T here’s a particular flavor of terror that comes with a one-goal lead and ninety seconds on the clock, but tonight I welcome it.

I chase it down like it’s the last shot I’ll get for the rest of the season, because after three periods of getting pounded by Cincinnati and a hundred thousand reminders of my “Swiss cheese” nickname from every chirping mouth online, I’ll take adrenaline over shame any day.

The Scavengers have yanked their goalie and loaded the ice with six of their meanest, gnarliest forwards.

They cycle the puck around our zone like a goddamn blender set to puree, and every time they snap a hit from the point, I feel the ripple of tension in my thighs, in my chest, in my last threadbare nerve.

But here’s the thing, tonight, my body works.

I’m tracking the puck. I’m shuffling post-to-post with surgical precision, no wasted movement, no telegraphing my glide.

The puck is a living thing tonight, mean and unpredictable, but I feel every twitch of its movement in my hands before I even see it with my eyes.

They come at us in one relentless wave after another, and I stonewall every attempt, the thump of it off my pads the only music I ever need.

I can hear Griffin barking orders, August laying his body flat on the ice to block a pass, the chaos of a dozen blades biting at my crease, but it all narrows down to the cold and the puck and the next save.
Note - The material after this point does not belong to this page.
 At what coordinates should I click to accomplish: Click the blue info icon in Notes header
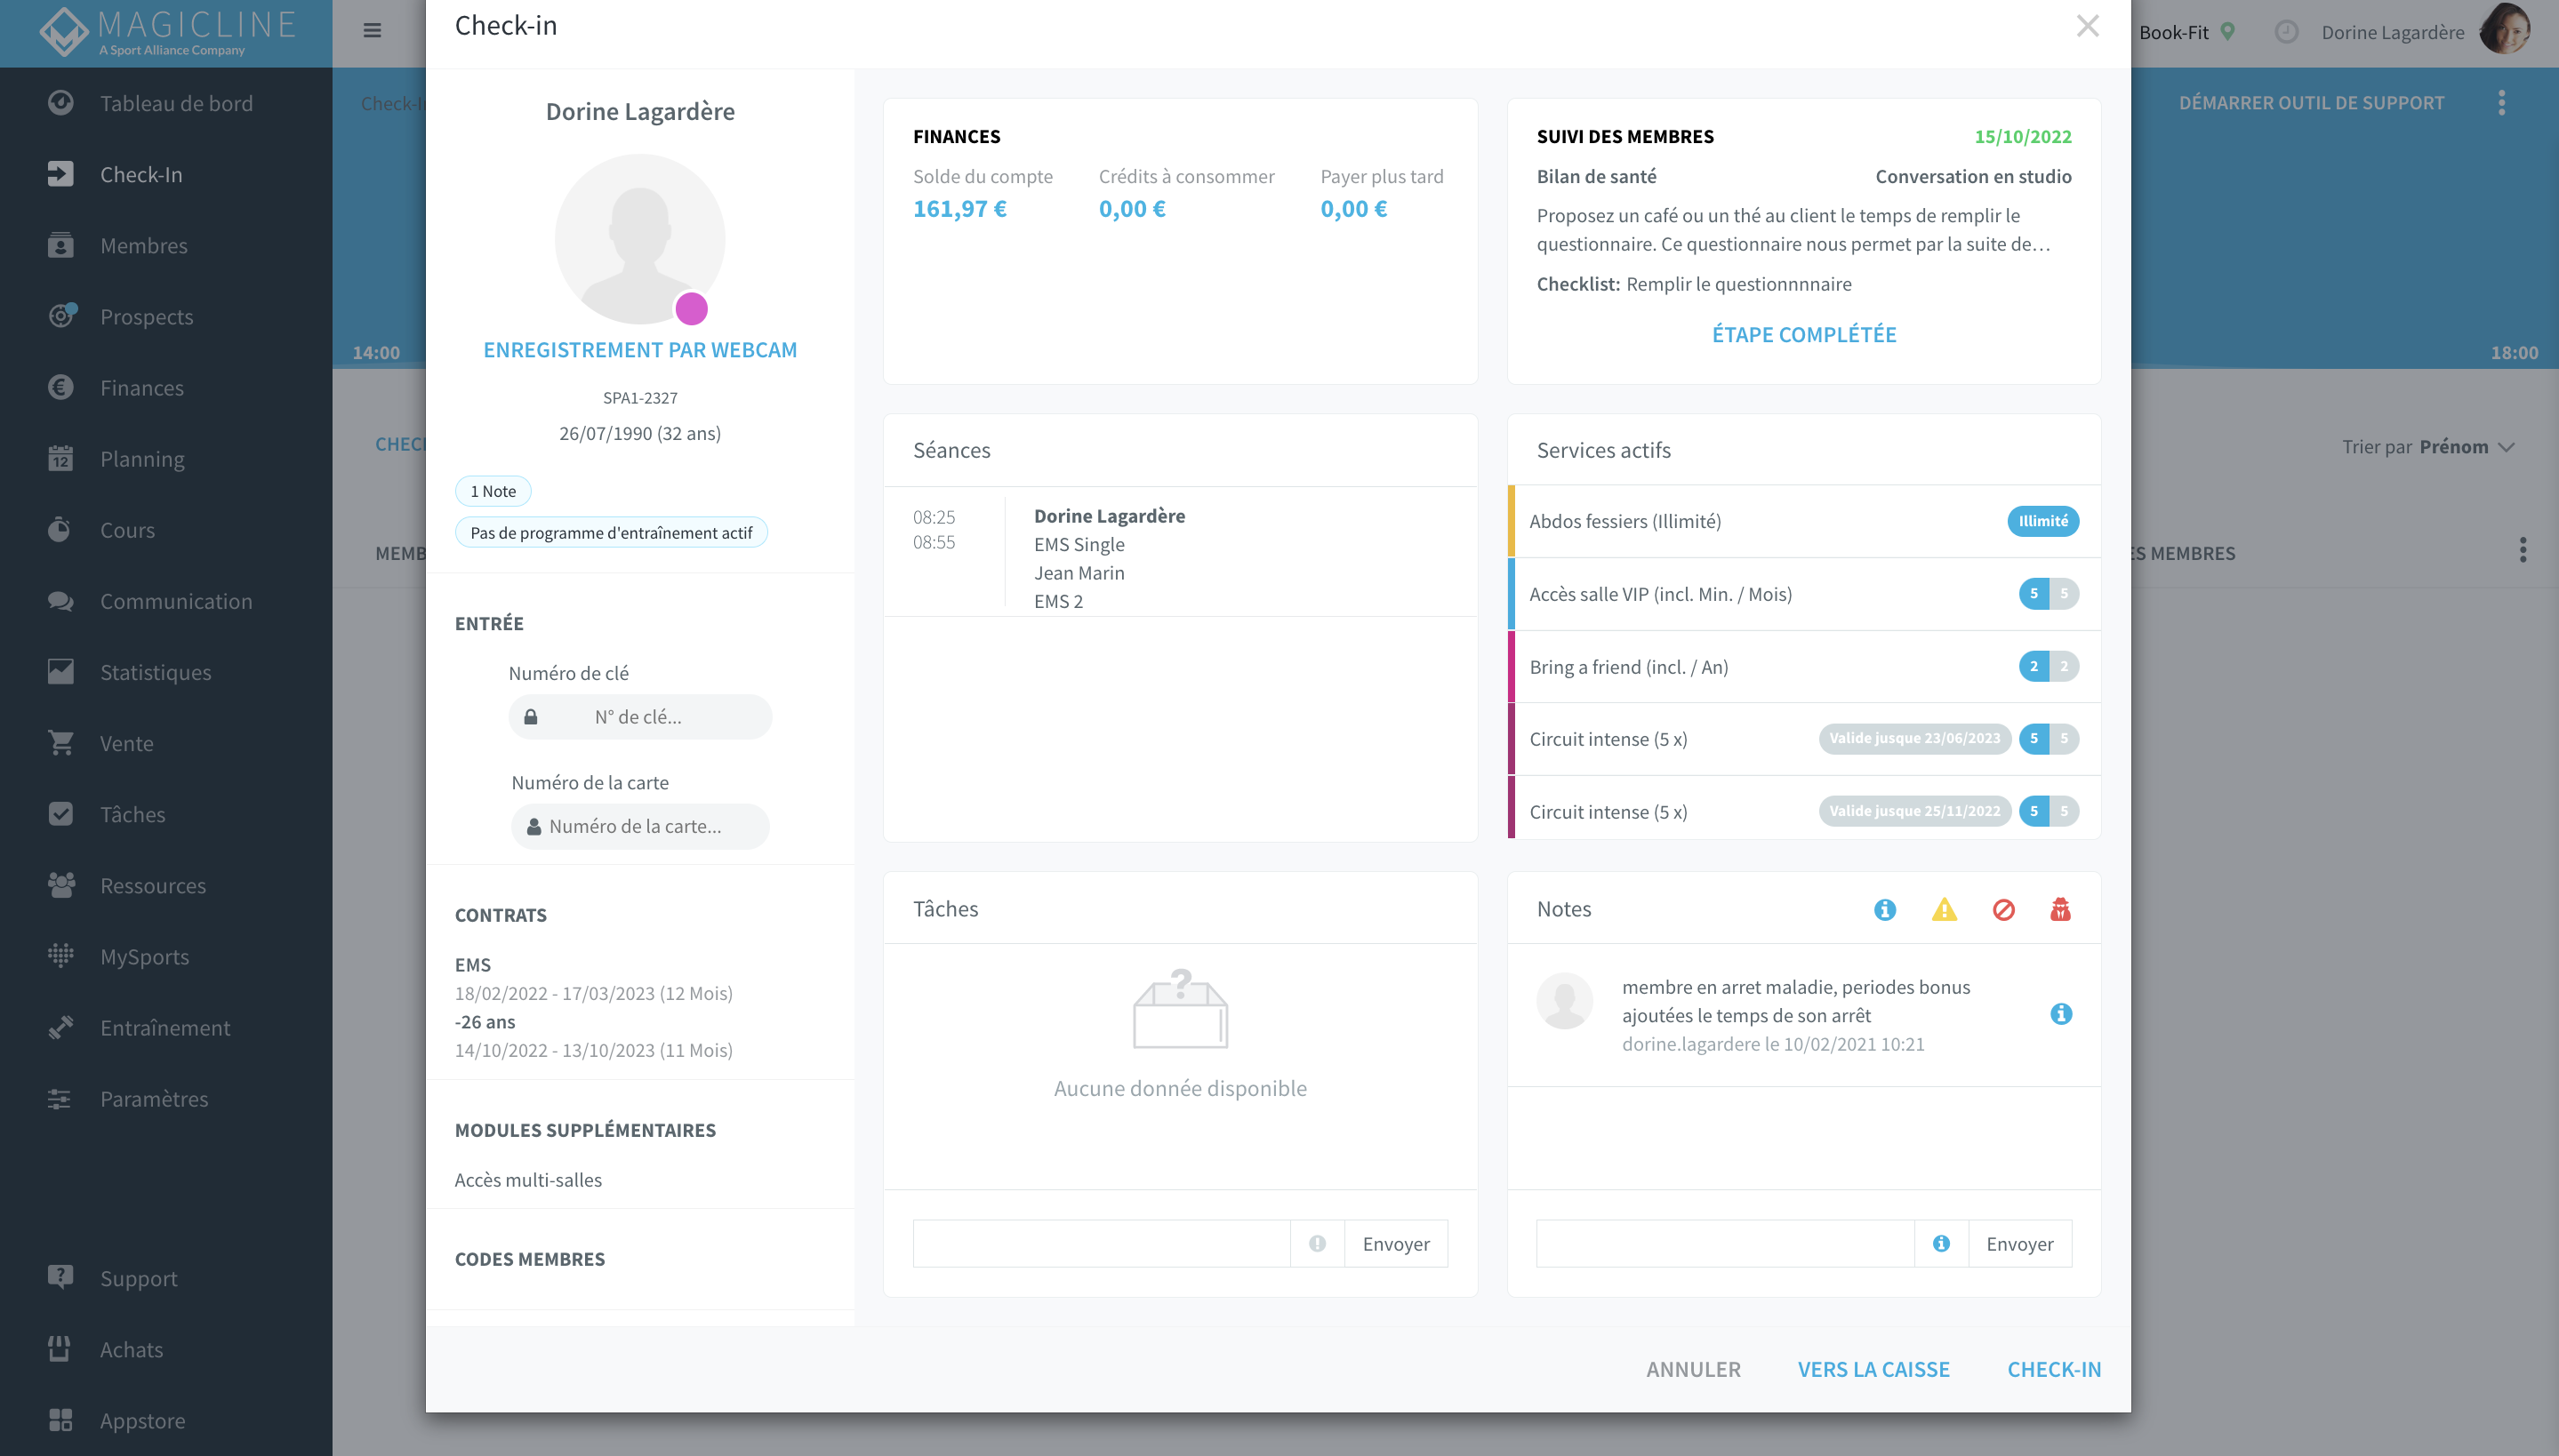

With forty seconds left, their captain goes full kamikaze, barreling straight at me through a wall of blue and gold, and I get both blocker and a desperate whiff of glove on the chip shot he takes at the rebound.

It stings, but I eat it, and sprawl hard enough to send the puck spinning wide.

The noise in my head is deafening. Sometimes I wonder if the crowd is even real, or if I hallucinate it all.

But if this is delusion, let it come. Tonight, it’s the only thing keeping me alive.

When the buzzer finally hits, I stay splayed on the ice a beat too long, just sucking in air and letting the racket pour over me. August and Bodhi are the first to reach me, knocking their sticks on my helmet so hard I see stars.

“Fuck yeah, Teddy Bear! Way to fucking play!” August slaps my helmet.

The rest of the team piles in, a heap of elbows and curses and giddy, boyish laughter.

For once, nobody bitches about my style or my attitude.

They just mob me, howling my name, and sling arms across my shoulders as we shake hands with the other side.

I barely remember the handshake line, just the burn in my palms and the taste of blood in my mouth. It’s a good pain. A real pain. The kind that lets you know you’re still a goddamn hockey star and this is the game you were born to play.

The locker room feels like the inside of a drum.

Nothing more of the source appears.